Both Astro and Next.js offer integrations and plugins to extend their respective capabilities.
Astro offers an entire page dedicated solely to integrations, which consists of anything from support for libraries like React and Vue to accessibility plugins. Some of these integrations are from the official Astro team, while others are from the community.
Next.js offers customizability via the
next.config.js file, through which you can include Next.js plugins. Though there isn’t a dedicated site for all available plugins, a quick Google search will often find you exactly what you need.
Currently, Next.js far exceeds Astro offerings in terms of integrations and extensibility. However, although Astro may offer less in terms of pre-built integrations at this time, as the framework grows in popularity one can only expect the available integrations to grow as well.
Though both Astro and Next.js offer starter projects, they do it in quite dissimilar ways.
Next.js offers many examples that serve different use cases. Astro offers https://astro.new, which has different templates for different frameworks and features. Additionally, Astro offers https://astro.build/themes/, which has different themes, much like you may have seen from Gatsby or other Jamstack frameworks.
My personal preference here is Next.js. Since Next.js only supports one framework, their examples tend to be more focused and concise with specific technologies for you to grow your site with. On the other hand, Astro’s starter projects tend to be pre-built and, as such, much less customizable.
At its core, Astro is a static site generator, but Next.js also offers SSG capabilities. In fact, Next.js considers SSG to be their preferred method of pre-rendering.
Both Astro and Next.js allow for server-side data fetching to be incorporated into React components. For Astro, you must first fetch the data in an Astro component and then pass that data to the React component through a prop. For Next.js, you must use the
getStaticProps in a specific page to fetch data.

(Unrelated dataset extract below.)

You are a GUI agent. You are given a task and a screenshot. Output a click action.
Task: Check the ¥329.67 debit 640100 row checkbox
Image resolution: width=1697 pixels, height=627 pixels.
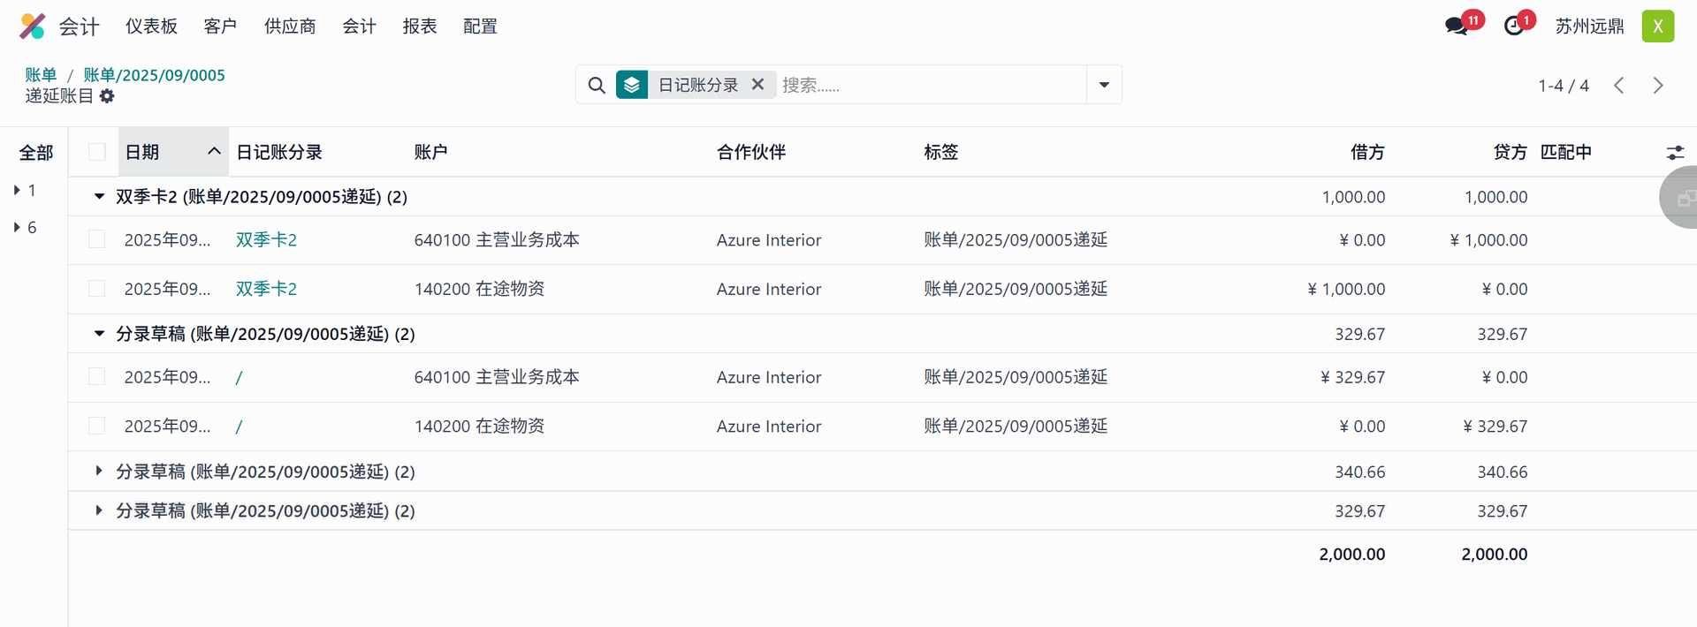pyautogui.click(x=97, y=377)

The method Next.js uses is perhaps more streamlined for React apps than Astro, but ultimately this boils down to personal preference, of which I have none for this feature.
Astro and Next.js offer unique methods of optimization and performance management.
As previously discussed, Astro offers partial hydration as its main optimization and performance feature. Due to its impressive server-side capabilities, Next.js is able to support a wide array of performance and optimization techniques. Server-side rendering is one such technique, in which part of the React site is pre-rendered on the server, increasing load speed and efficiency.
Though Next.js seemingly offers a higher quantity of features for performance and optimization, it is difficult to come to a conclusive opinion on which framework offers better-quality features. This will come down to a subjective look into the needs of your product.
Throughout this article, a common theme has arisen: Next.js prioritizes a vast set of rich features that makes it suitable for virtually any use case, while Astro specifically focuses on creating the fastest website possible.
If your product doesn’t require the features offered by Next.js, you may find it too bloated and over-engineered to experience any benefit from it. For example, if your site doesn’t need server-side capabilities or AMP functionality, or if you are planning on using a framework other than React, Next.js likely isn’t the best option. Instead, if your site needs to be as fast as possible and can benefit from partial hydration, Astro is the obvious choice.
Hopefully this article has provided you with useful insights into the similarities and dissimilarities of these two frameworks, and you will now be better equipped on when to choose one over the other.